The lack of production on offense seemed to get in the way of Zunino’s usually stellar defense as of late, and that’s when the Mariners decided to let Carlos Ruiz and Tuffy Gosewisch take over the everyday duties at catcher in the big leagues.

“To a certain degree it was starting to affect the defense, and that’s Mike’s calling card, is to catch and throw – and the power,” Dipoto said. “And when you’re starting to get less and less of the first two because the offense is becoming more of a concern, you need to throw the player a life preserver.”

The good news for the Mariners is that Zunino isn’t dealing with the same issues that prompted them to put him in the minors for the first half of the 2016 season, as he has shown improved discipline at the plate over the last year.

“This is very different than what we did last year,” Dipoto said. “Last year we sent him back in the attempt to rebuild an approach, and I think by and large that was generally successful and even this year he’s maintained his walk rate. But along the way he’s had a lot of difficulty making contact. He’s not really chasing pitches, he’s just having a difficult time making contact in the strike zone, and to me the only way you can get beyond that is to just go have success.”

And that’s what a trip back to Tacoma affords Zunino.

“We thought at this time Tacoma was a more likely place to find the success and gain your confidence, and hopefully when we bring him back like we did last summer he comes back and he’s ready to make an impact.”
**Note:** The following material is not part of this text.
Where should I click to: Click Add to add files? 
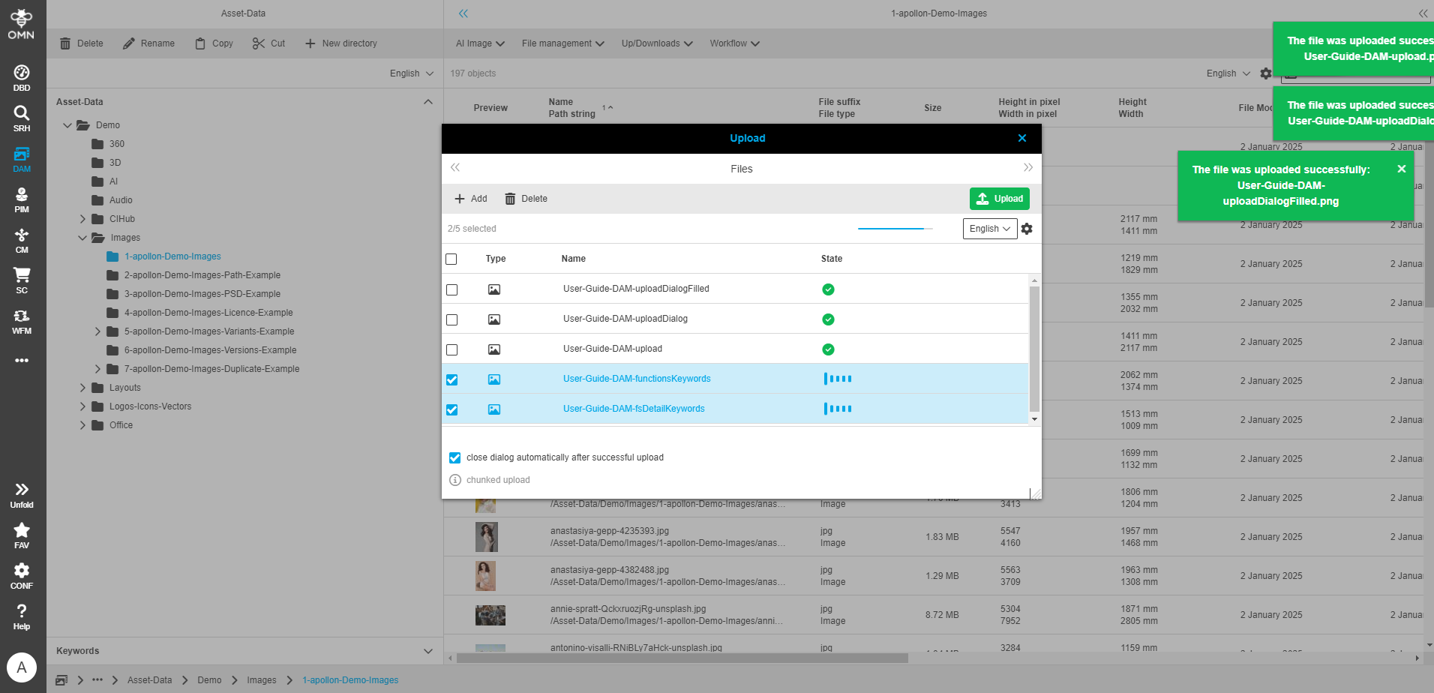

The very initial results proved that to be the case. After going without a homer for over a month in the majors, he left the yard in his first game in Tacoma on Tuesday.

“He had a much better first game in Tacoma than he had April in Seattle, and that was the goal, to just let him go, take a breath, remember that he is a good player, because it turned into a fairly large-sized struggle over the previous five weeks,” Dipoto said. “As the O-fers mount and as the strikeouts pile up you tend to put more pressure on yourself, and Mike was certainly doing that.”